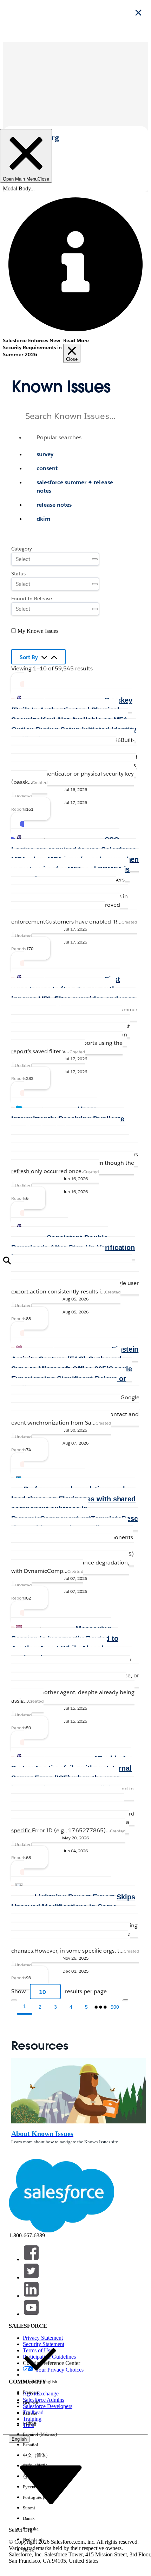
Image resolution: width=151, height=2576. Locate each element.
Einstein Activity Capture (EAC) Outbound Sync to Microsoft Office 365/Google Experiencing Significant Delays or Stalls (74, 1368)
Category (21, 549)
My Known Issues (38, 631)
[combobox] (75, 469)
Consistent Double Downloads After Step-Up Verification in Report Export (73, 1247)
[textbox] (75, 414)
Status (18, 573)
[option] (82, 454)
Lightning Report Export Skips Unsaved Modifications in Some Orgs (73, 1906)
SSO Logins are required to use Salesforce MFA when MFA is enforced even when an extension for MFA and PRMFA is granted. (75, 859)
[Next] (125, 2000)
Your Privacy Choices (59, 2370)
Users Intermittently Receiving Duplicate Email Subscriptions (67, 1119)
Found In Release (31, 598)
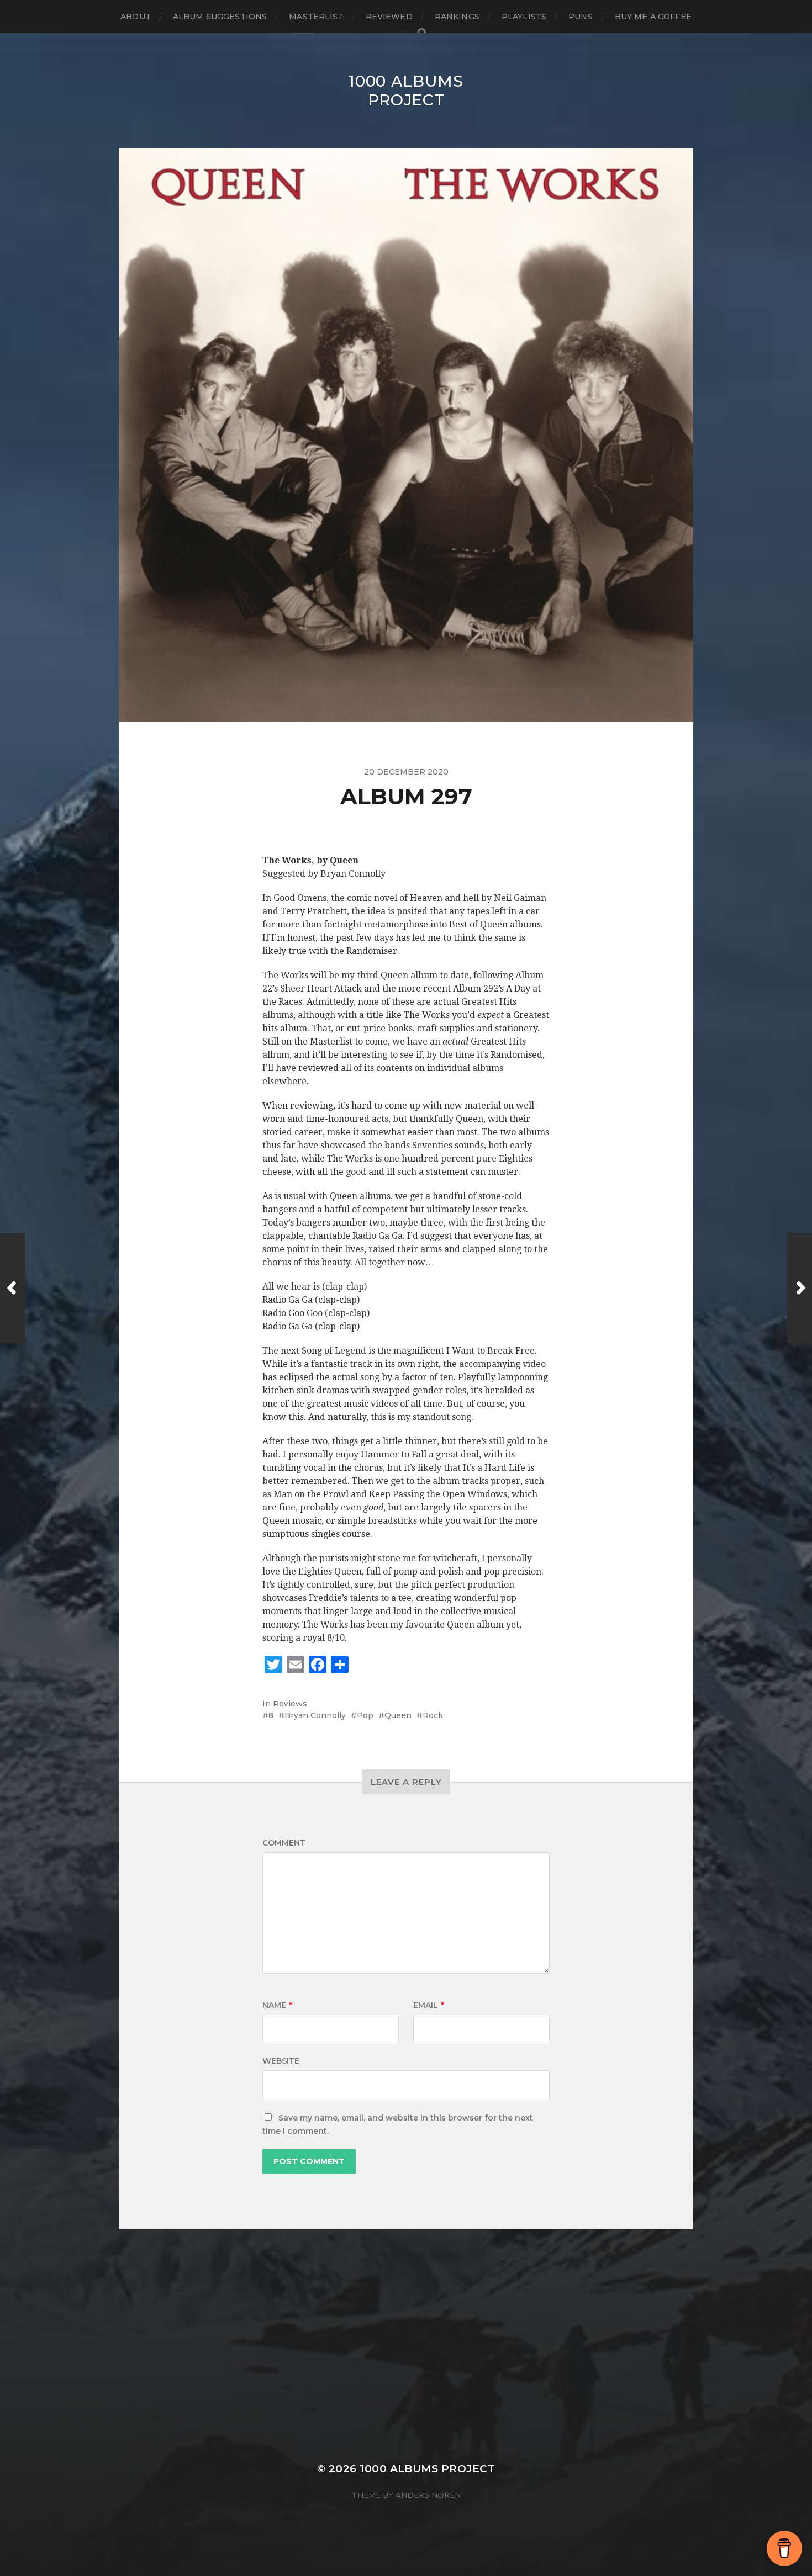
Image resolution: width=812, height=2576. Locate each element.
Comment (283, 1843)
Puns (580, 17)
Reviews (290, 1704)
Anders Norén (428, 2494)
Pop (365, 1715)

■ ■ ■

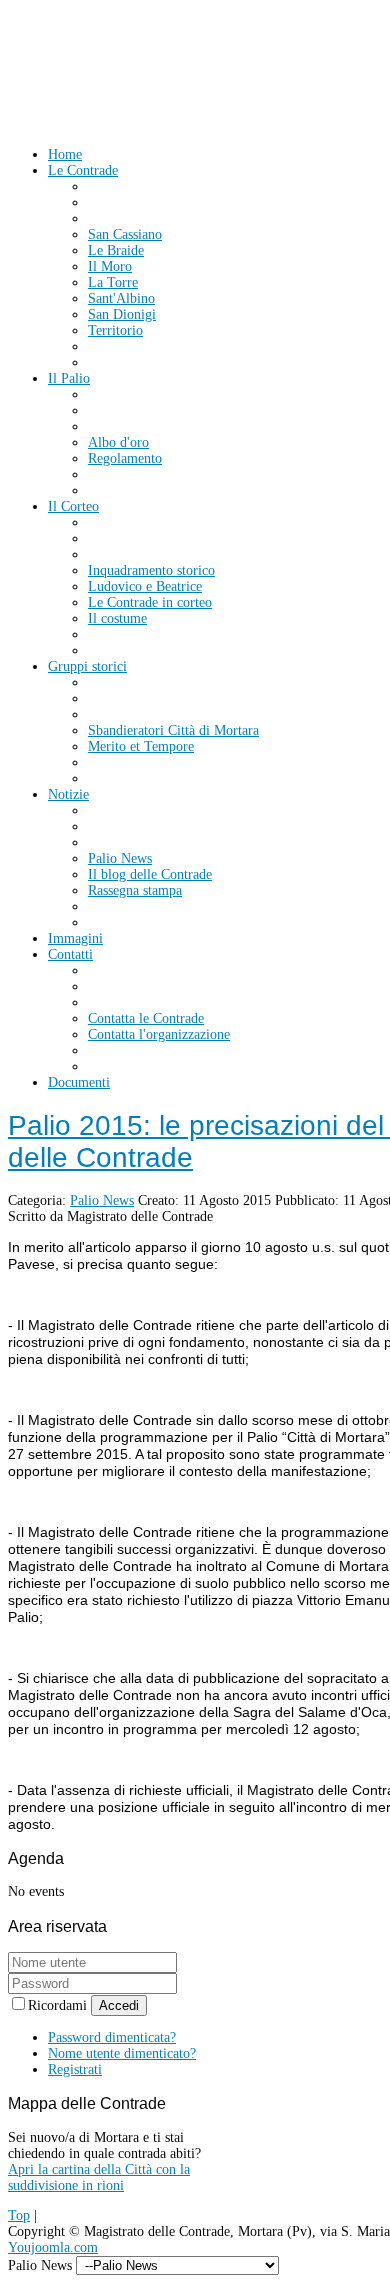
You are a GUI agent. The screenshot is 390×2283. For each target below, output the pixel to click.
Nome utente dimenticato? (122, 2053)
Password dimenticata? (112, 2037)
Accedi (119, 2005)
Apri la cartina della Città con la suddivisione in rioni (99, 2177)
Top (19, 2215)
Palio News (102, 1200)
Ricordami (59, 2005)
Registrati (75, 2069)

■ ■ ■

--- Task details ---
Please filter the listing down to lines that include the word "each".

--- Task response ---
Image resolution: width=151, height=2576. Locate each element.
Image resolution: width=812, height=2576. Locate each element.
You are a GUI agent. The screenshot is 390×2283. For each target below, output the pixel to click.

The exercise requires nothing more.